Improving Engagement and Efficacy of mHealth Micro-Interventions for Stress Coping: an In-The-Wild Study

TL;DR

This study tackles the persistence-accuracy trade-off in real-world mHealth stress interventions by proposing the Personalized, Context-Aware Recommender (PCAR), which leverages context, personality, and Last Switch Dependent dynamics to optimize when and what intervention to deliver. Implemented as a four-week, in-the-wild experiment with 29 parents of young children via a WhatsApp chatbot, PCAR is compared against random delivery and a no-intervention control, showing improved engagement and sustained short-term stress reduction, with one-minute interventions yielding statistically significant relief ($p = 0.001$). The work identifies transitional periods, such as shifts between daily activities, as optimal timing for interventions, and demonstrates long-term benefits via reduced Perceived Stress Scale (PSS) scores from $18.3$ to $16.0$, highlighting the practical potential for scalable, personalized stress coping support.

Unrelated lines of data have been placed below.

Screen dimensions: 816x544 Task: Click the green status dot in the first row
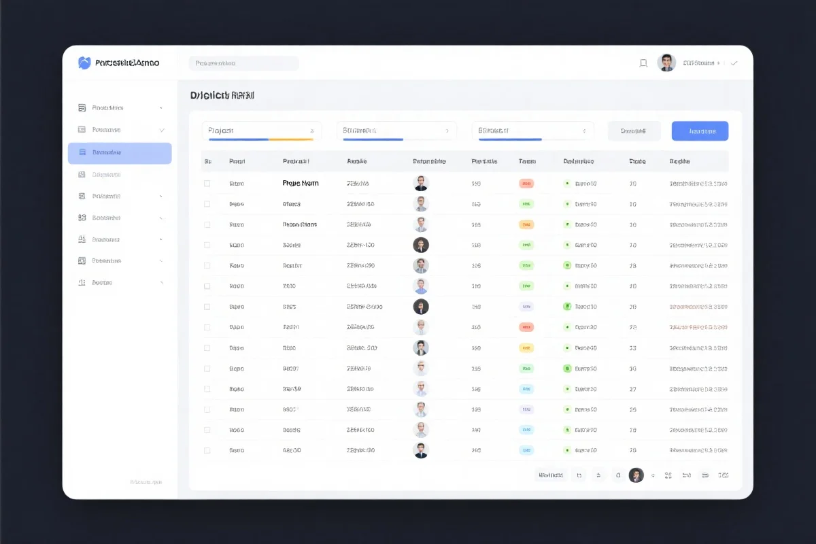566,184
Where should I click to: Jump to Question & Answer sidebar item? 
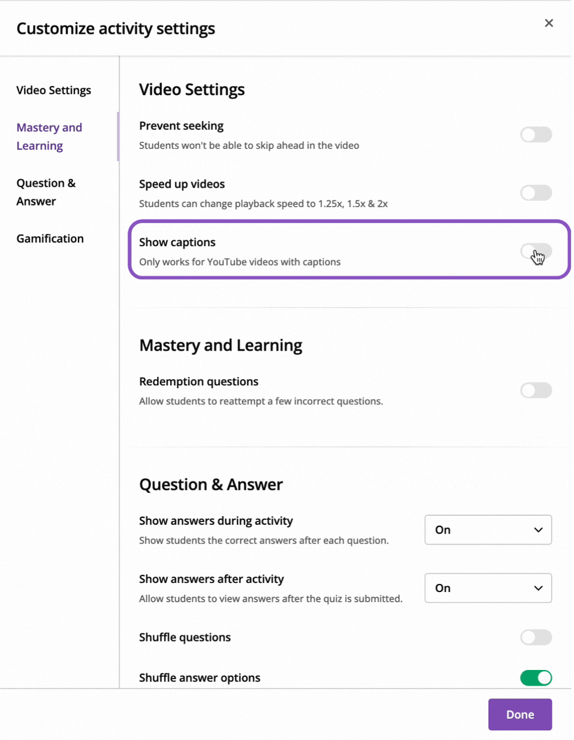[x=46, y=192]
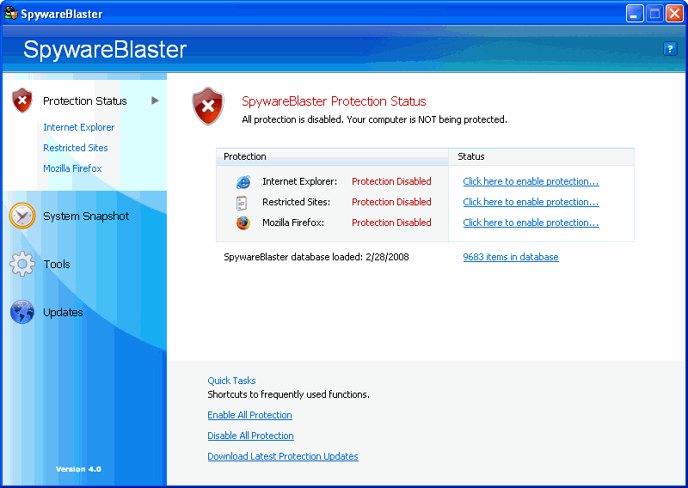Click the Mozilla Firefox icon in protection list
This screenshot has width=688, height=488.
[x=243, y=223]
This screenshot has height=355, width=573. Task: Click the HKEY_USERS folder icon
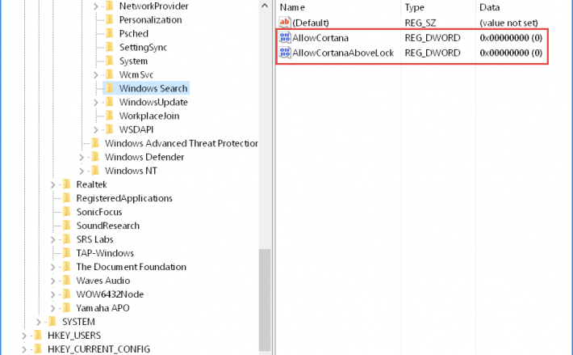coord(38,336)
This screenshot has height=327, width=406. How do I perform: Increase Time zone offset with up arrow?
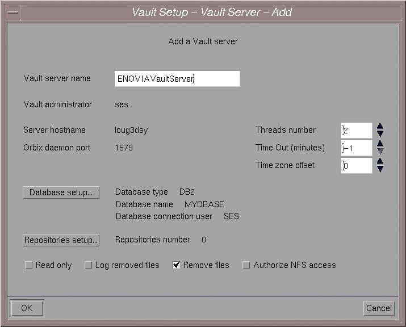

Overall, the findings advance JITAI literature by providing an economical, context-aware scheduling approach and insights into how to maximize real-world adherence and efficacy of micro-interventions in parent populations.

Abstract

Sustaining long-term user engagement with mobile health (mHealth) interventions while preserving their high efficacy remains an ongoing challenge in real-world well-being applications. To address this issue, we introduce a new algorithm, the Personalized, Context-Aware Recommender (PCAR), for intervention selection and evaluate its performance in a field experiment. In a four-week, in-the-wild experiment involving 29 parents of young children, we delivered personalized stress-reducing micro-interventions through a mobile chatbot. We assessed their impact on stress reduction using momentary stress level ecological momentary assessments (EMAs) before and after each intervention. Our findings demonstrate the superiority of PCAR intervention selection in enhancing the engagement and efficacy of mHealth micro-interventions to stress coping compared to random intervention selection and a control group that did not receive any intervention. Furthermore, we show that even brief, one-minute interventions can significantly reduce perceived stress levels (p=0.001). We observe that individuals are most receptive to one-minute interventions during transitional periods between activities, such as transitioning from afternoon activities to bedtime routines. Our study contributes to the literature by introducing a personalized context-aware intervention selection algorithm that improves engagement and efficacy of mHealth interventions, identifying key timing for stress interventions, and offering insights into mechanisms to improve stress coping.

Figures (14)

• Figure 1: The framework developed to improve engagement with the stress-reducing micro-interventions: Mobile sensor data from the user is gathered via a specialized application and uploaded to a centralized database. A dedicated process analyzes this data to infer the most opportune moment for intervention, aiming to maximize user engagement. When the timing is deemed appropriate, a specific intervention is chosen, triggering a chatbot interaction with the user. User feedback is subsequently stored in the cloud for future analysis and refinement.
• Figure 2: Just-A-Minute Component: Timing Inference Pipeline. The pipeline is divided into two main processes: the Offline Process, which involves dual jobs for model retraining using aggregated user data, and the Real-Time Process, which ingests and encodes data. A decision to initiate a stress intervention is made based on the calculated likelihood of user acceptance and current budget constraints.
• Figure 3: Phase-wise User Cluster Differentiation: Initial allocation included 7 users in the control group and 21 in the random intervention group (Phase 1). After two weeks, 10 users remained in the random intervention group, while 16 were transitioned to PCAR intervention (Phase 2). 1 user didn't complete any phase and 2 users completed the first phase, totalling to 3 dropouts in the study.
• Figure 4: Stress Reduction Micro-Intervention Example Dialog: (a) Our system inferred an ideal time for a stress reduction micro-intervention and initiated a WhatsApp conversation. (b) If the user decides to accept the intervention and engage with our chatbot, he is asked whether it's a good time to intervene. (c) Once the user replies "Yes", he is asked for the current stress level. (d) Our chatbot suggests a stress-coping activity. (e) 10 minutes later, our chatbot asks again for the current stress level.
• Figure 5: Average Weekly Stress Reduction Across Phases and Groups: (a) This figure is divided into two sections, each corresponding to a different study phase as outlined in Section \ref{['method:Study_Phases']}. The y-axis shows the "reward", calculated as the difference between initial and subsequent stress levels on a 7-point Likert scale. The x-axis is divided into weeks. Error bars denote 95% confidence intervals. We see that for PCAR, the efficacy is maintained week over week while for the other settings, there is a decrease, especially in phase 2. We also observe a significant stress reduction within intervention groups. (b) This figure shows the change in the average reward of each group over the corresponding weeks within the phase.